▶ Prompt
Copy the records below word for word, leaving out the pictures.

···

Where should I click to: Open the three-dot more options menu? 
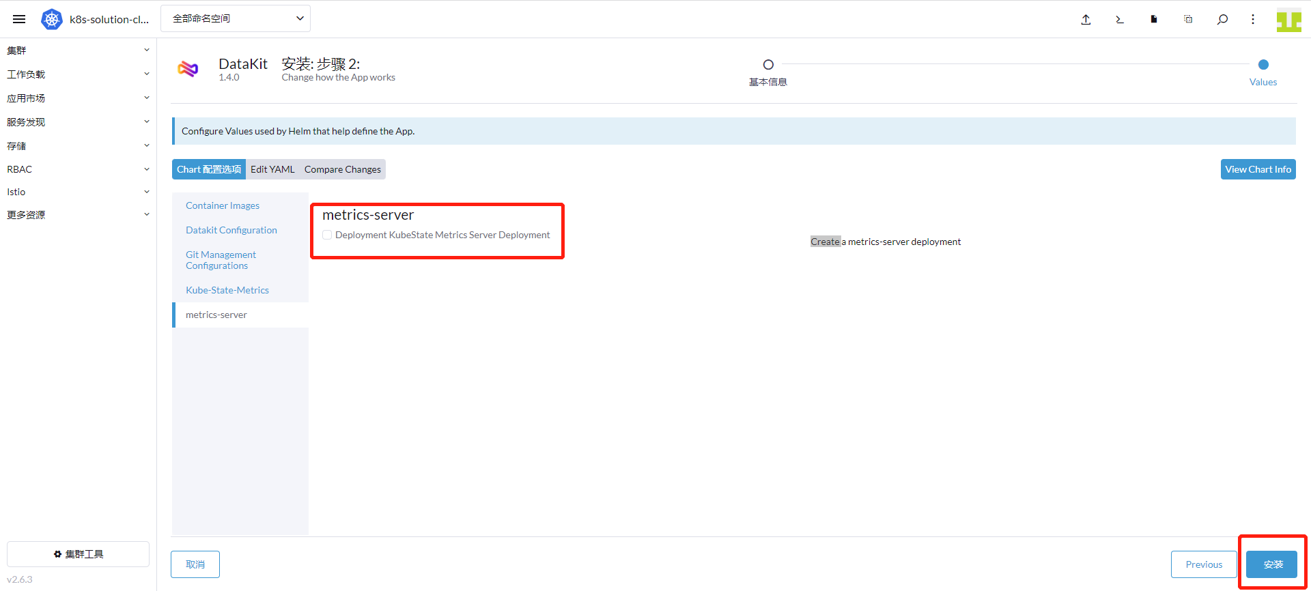[x=1253, y=19]
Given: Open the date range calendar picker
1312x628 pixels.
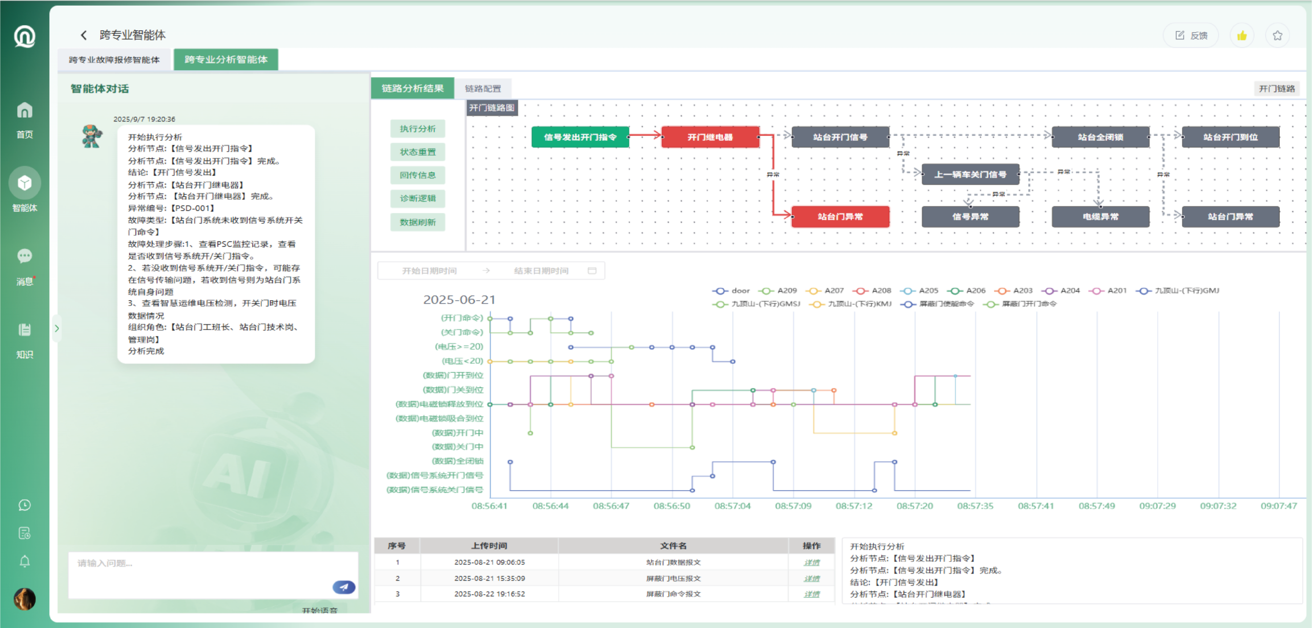Looking at the screenshot, I should pos(592,270).
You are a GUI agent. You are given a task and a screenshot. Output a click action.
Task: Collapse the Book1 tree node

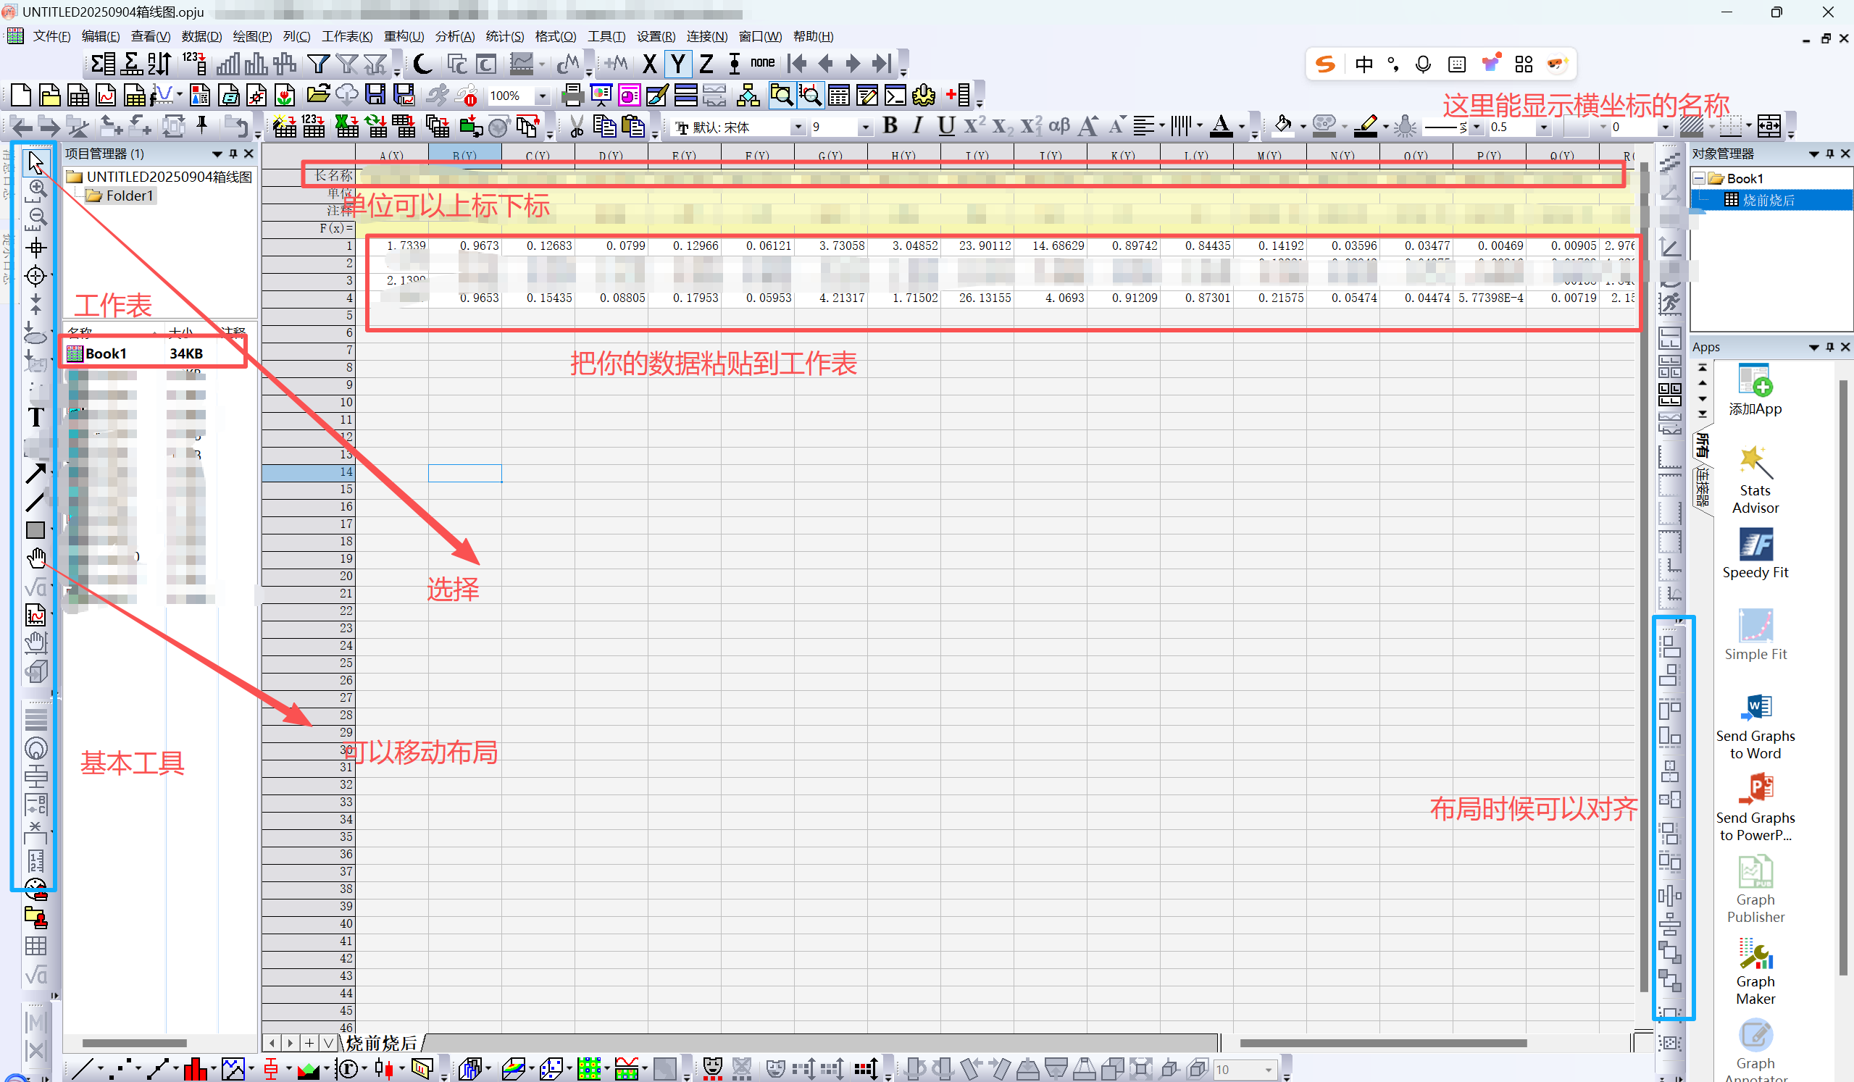point(1699,179)
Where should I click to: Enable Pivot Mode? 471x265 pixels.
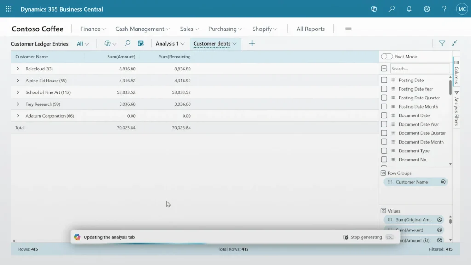pos(386,56)
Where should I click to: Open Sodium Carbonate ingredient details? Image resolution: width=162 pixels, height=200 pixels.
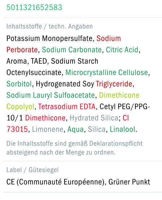coord(72,50)
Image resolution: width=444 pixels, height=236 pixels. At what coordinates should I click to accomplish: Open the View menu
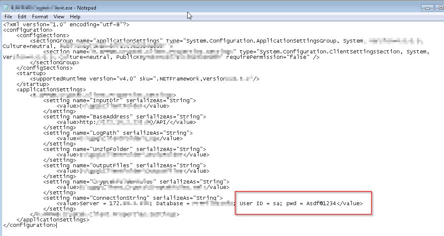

···

▶ The result
Where should I click to: Open the three-dot more options menu? 
[x=1253, y=19]
Given: Open the date range calendar picker
1312x628 pixels.
Looking at the screenshot, I should pos(592,270).
You are a GUI agent. You are given a task and a screenshot. Output a click action.
Task: Collapse the Book1 tree node

point(1699,179)
Where should I click to: Enable Pivot Mode? 471x265 pixels.
pos(386,56)
Where should I click to: Open Sodium Carbonate ingredient details? Image resolution: width=162 pixels, height=200 pixels.
coord(72,50)
Image resolution: width=444 pixels, height=236 pixels. At what coordinates should I click to accomplish: Open the View menu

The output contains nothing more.